━━━ Provided text

Who wins this this episode?

I think it has to be Gaius.

Okay.

Why?

Right.

As much as I'm always inclined to want to pick Adam or Rosalind, I think, yeah, it's got to be Gaius or Sharon to me.

I think they just carry the most weight.

And for Gaius, this is always the case.

I think it's the number of different flavors that he gives us.

The fact that, like, we already talked about that scene that we all adore with Gaius and Sharon and Six.

And I think, like, something that is as emotionally rich and dark as that paired with his,

frankly, like insecure male egomania at the card table, paired with his complete breakdown when they crash, paired with,

as is so often the case, I mean, we have Roslyn and Elosha like outright discussing prophecy, but Gaius is the one taking us into that, the ruins of the temple for the first time.

He touches every

strand of the tapestry across these two episodes.

And it's just the performance is, it's it's so entertaining.

Like, I just think if you're trying to compel someone to watch the show, my hope is that they would come to consider Adama one of the most important figures in their life.

If they watch these two episodes, I think they would say, Why have I not heard everybody around me every minute of every day talking about Gaius Baltar?

Great, great pick, Ramahoni.

Uh, I am gonna cheat.

I'm sorry, it is

okay, it's the Sharons.

I think it's all the Sharon's.

Okay, that's that's I think that's that's that's a fair cheat.

Yeah, I mean,

the Sharon, who wants to continue to be Boomer manages to survive her own suicide and then pull off what is basically a suicide mission to nuke a Cylon base ship.

That's a win as far as I'm concerned.

But the Cylon sleeping within her also wins because it awakens at the worst possible time to shoot Adama in the gut or the chest several times.

And the other Sharon also wins because she convinces Hilo to keep her alive.

And somehow, I think this is the toughest sell in the entire episode of all the the far-flung plans that people are trying to convince each other of.

To convince a human being that you as a robot are pregnant is quite a feat.

So I think it has to be the Sharons.

Katie Sakoff is my winner of this episode.

Despite my guy as six-love and all that sort of stuff like that is the subtlety of the Adama conversation where she's fishing for information

and

Starbuck is not known for her subtlety, but like that, that moment, the moment where she gives a punch, takes a punch,

you know, with Lee, the moment where

she fights a Cylon and wins.

━━━━━━

▶ **Work order A**
In the transcript discussing who wins the episode, which moments does the speaker pair together to show the different flavors Gaius brings across the two episodes?
▶ **Work order B**
Can you carry the transcript about who wins the episode forward from its last line?

━━━ Dataset content

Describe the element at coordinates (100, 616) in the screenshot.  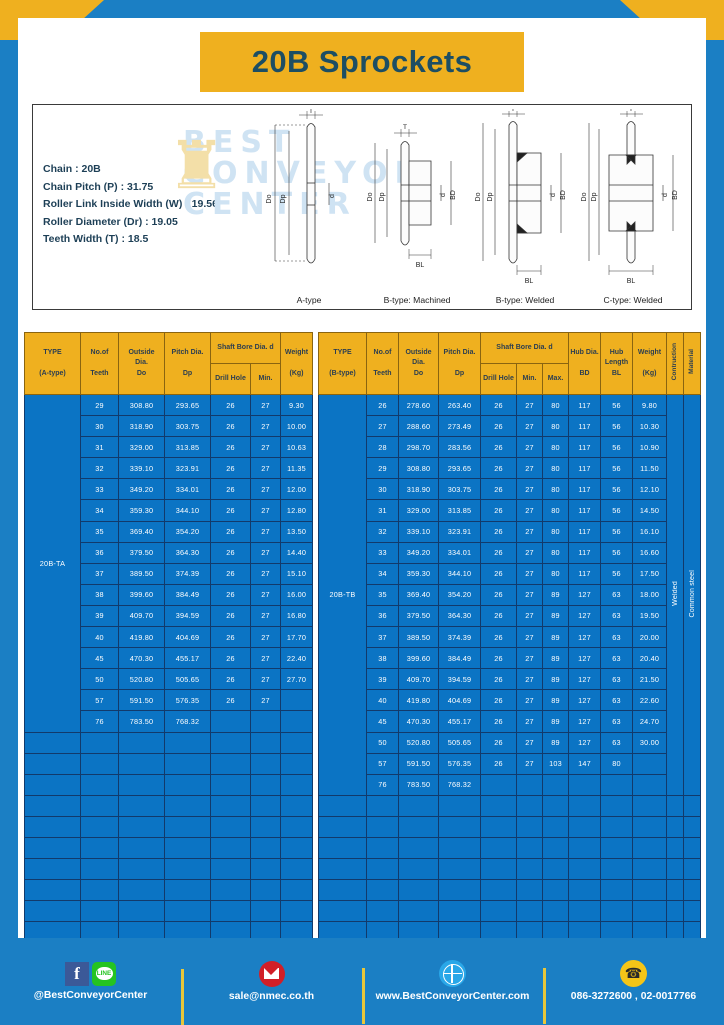
I see `cell-0: 39` at that location.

━━━━━━

▶ **Response area A**
- The scene with Gaius, Sharon, and Six
- His insecure male egomania at the card table
- His complete breakdown when they crash
- His taking viewers into the ruins of the temple for the first time

▶ **Response area B**
She fights Six and wins and then has that like...

gautural scream

about finding out about not only finding out about Sharon, but also like this idea that Hilo is like, no, you can't, you know, like all this sort of stuff like that.

Like,

I think that just gives us the full spectrum of what Katie can do and what Katie is so

just from the moment we meet her and there's like Cheshire grin on her face and just this cocksure bullshit.

I just love her.

Um, I think she's amazing, and I just love her in this, these two episodes, you know.

That's fascinating, Lee.

You should write a paper quietly in the moment of the season, maybe in a series, maybe, just perhaps

perhaps absolutely incredible stuff.

Um, this is, I think we've we've just proved made the case for why these are great episodes and why the show is amazing.

It's like you're getting that exposure to how many of these characters are going to work their way into your heart and like touch your life, honestly.

Not to be too corny about it.

It's just, it is a great showcase for that, as is the miniseries, which everybody should watch.

This is not a case against the miniseries.

I'm very anxious about people thinking I don't want them to watch the miniseries.

On the Sharon front,

I

think

that Sharon saying to Chief,

like, I wake up in the morning and I wonder who I am.

I wake up and I wonder if I'm going to hurt someone is just so, it's so gentle and quiet, but it's beautiful and it's anguish inducing and it tells us what we need to know.

And then he's like, you need help.

And she's like, not from you.

You made that clear.

You know, and it's fucking Chief.

Again, the choices people make.

I mean,

there's also the added layer.

And, you know, we talked about this with a bunch of different shows, but the added juice of re-watching these episodes, knowing who is a Cylon, and doesn't even know that they're a Cylon.

It's spicy.

It's an incredible rewatch.

Really fun.

And

yeah.

Well, all of that said, one thing that I think is important to know about the Battlestar Galactic experience, if you're new to this world or considering watching it,

there will be plot holes now and again.

There will be some things that no one can explain, inconsistencies in character.

Do all of the who is a Cylon revelations completely add up?

I don't know, man.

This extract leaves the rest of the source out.